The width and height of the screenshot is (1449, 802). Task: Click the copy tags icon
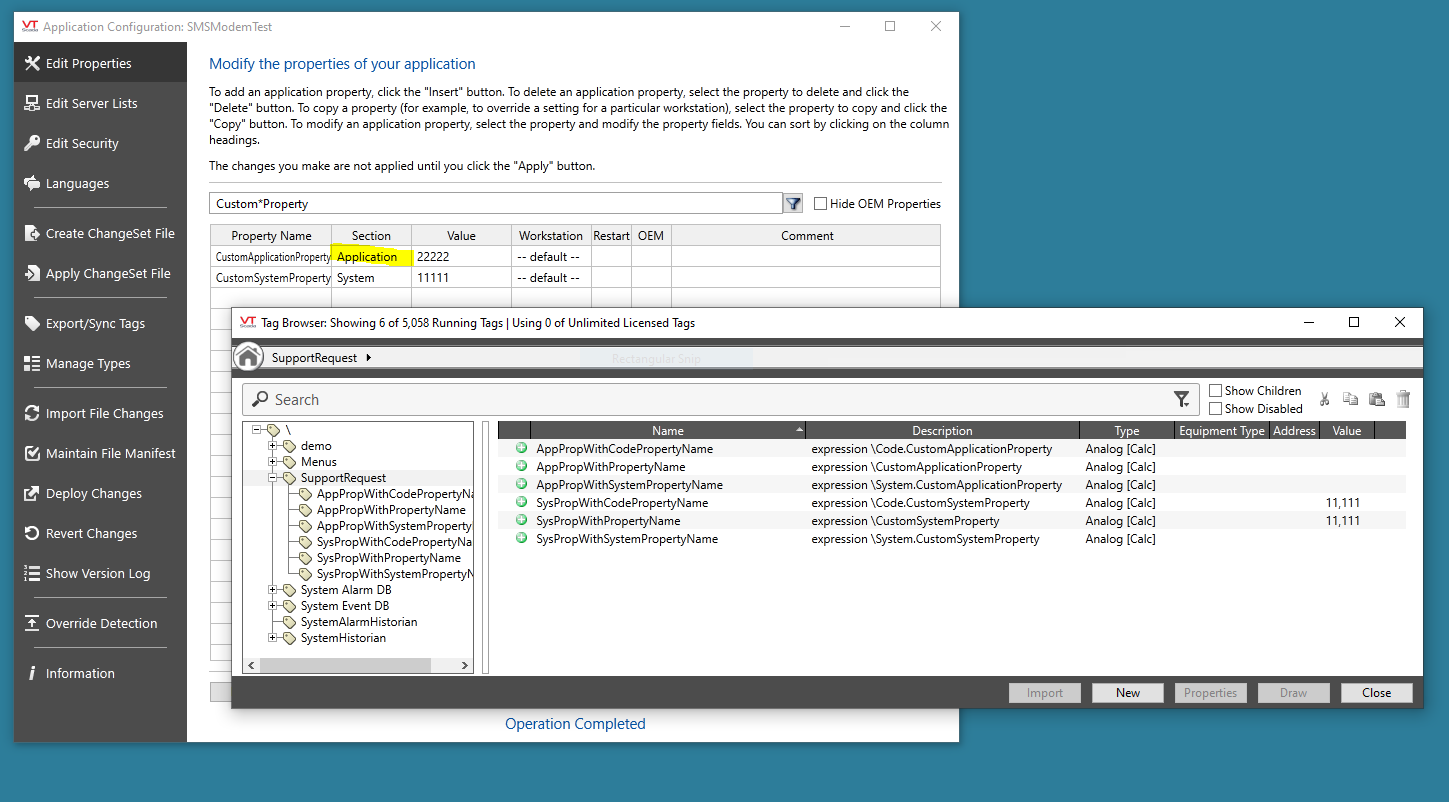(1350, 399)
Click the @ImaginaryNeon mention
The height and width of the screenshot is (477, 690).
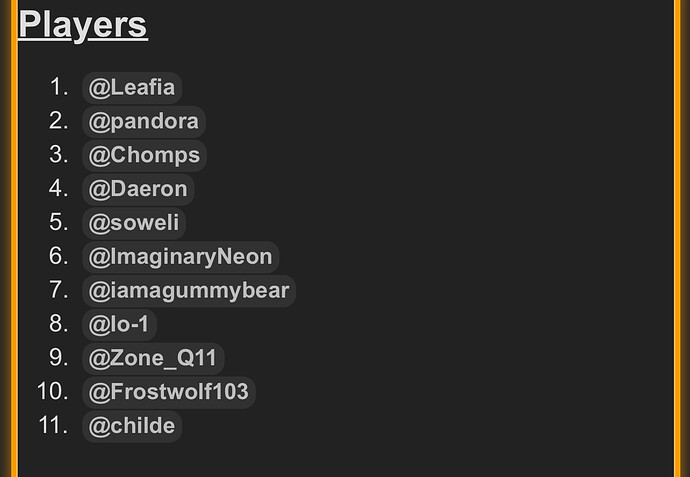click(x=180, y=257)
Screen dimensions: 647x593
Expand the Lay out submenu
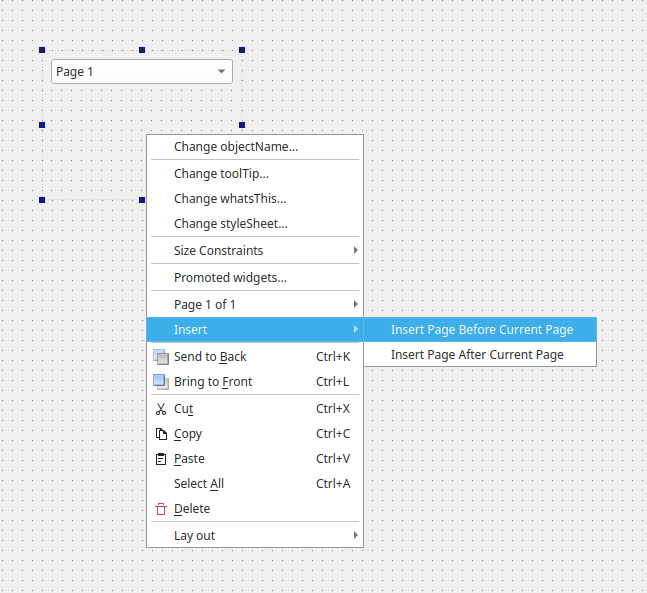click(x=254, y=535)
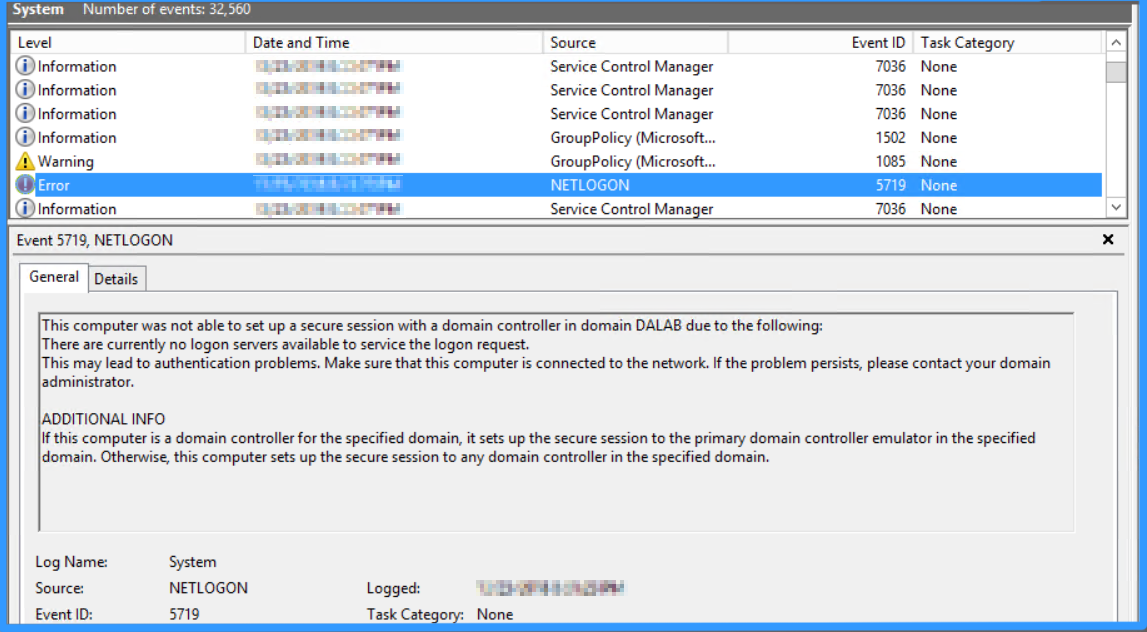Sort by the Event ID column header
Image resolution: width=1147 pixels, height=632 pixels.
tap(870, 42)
---+---
For this exercise, repeat word for word only the lines from the one containing "Screen dimensions: 647x593" through the end of the data, including both. Pictures do not go in the copy.

_Output for this task:_
Screen dimensions: 647x593
Expand the Lay out submenu
click(x=254, y=535)
Sort by the Event ID column header
Image resolution: width=1147 pixels, height=632 pixels.
tap(870, 42)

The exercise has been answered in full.